Friday, March 7, 2008

CSA week 14 - A few thoughts on fried rice

I worked late yesterday so I get to go in late today; that gave me time to have breakfast so I decided to make fried rice.

Breakfast fried rice is a traditional in China and a few other places in east Asia and while I've certainly eaten fried rice for breakfast I don't think I've deliberately made it for that meal before. I figure there are two things that make fried rice breakfasty - bacon and eggs.

On the bacon side, I would have liked to use Chinese bacon, but the freezers were on the fritz the last time I went down to Lucky Oriental Market so I wasn't comfortable buying any. So I used the American sort. I bought some really good bacon (better than Oscar Meyer which was my previous benchmark for bacon when I judged the house brand or whatever was on sale) a while back for a recipe I ended up not making because one of the other ingredients stopped being available. (Thanks a lot Fresh Market. What with this and that lousy chicken, you're going on the list.) I recommend trying it once if you haven't; there's no going back.

As for eggs, there are two philosophies on adding them to fried rice; some people prefer to make an omelet in a separate pan, slice it up and then add it to the dish while others add the raw eggs directly into the rice. I'm normally in the first camp, but for breakfast it felt right to mix the eggs in. At first I couldn't place just why that was, but eventually I realized that it turned the dish into a porridge. Porridges--oatmeal, congee, grits or malt-o-meal--are traditional breakfast fare all over the planet. Probably because food that sticks together in a lump is the easiest to successfully transport from bowl to mouth while half asleep.
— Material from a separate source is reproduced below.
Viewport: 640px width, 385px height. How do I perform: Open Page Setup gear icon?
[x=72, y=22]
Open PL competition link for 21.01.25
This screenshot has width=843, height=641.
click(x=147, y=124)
I'm not going to insult you by telling you how to make fried rice, (If you do wish to be insulted, e-mail me and I'll make arrangements.) but I do have some thoughts on the process worth sharing.
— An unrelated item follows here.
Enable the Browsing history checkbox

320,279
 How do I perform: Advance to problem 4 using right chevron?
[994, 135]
First, many recipes just add the cold rice at the end, but it's important to re-fluffify the grains by frying them at the start of the cooking. Once they've woken up, set them aside and return them to the pan at the end; it makes a big difference in texture and you don't end up overcooking the other ingredients while you're waiting for the rice to stop being crunchy.

Second, use dark soy sauce. It doesn't add a lot of extra flavor, but it does give that lovely dark color that most restaurant fried rice has.

And finally, unless you've only got a half cup of everything it does a lousy job of using up leftovers. I'm going to have to make another refrigerator-emptying dish tomorrow.


rina said...

"re-fluffify" :)

Hi Bill!

billjac said...

I do enjoy coming up with words I am patently incapable of consistently pronouncing correctly.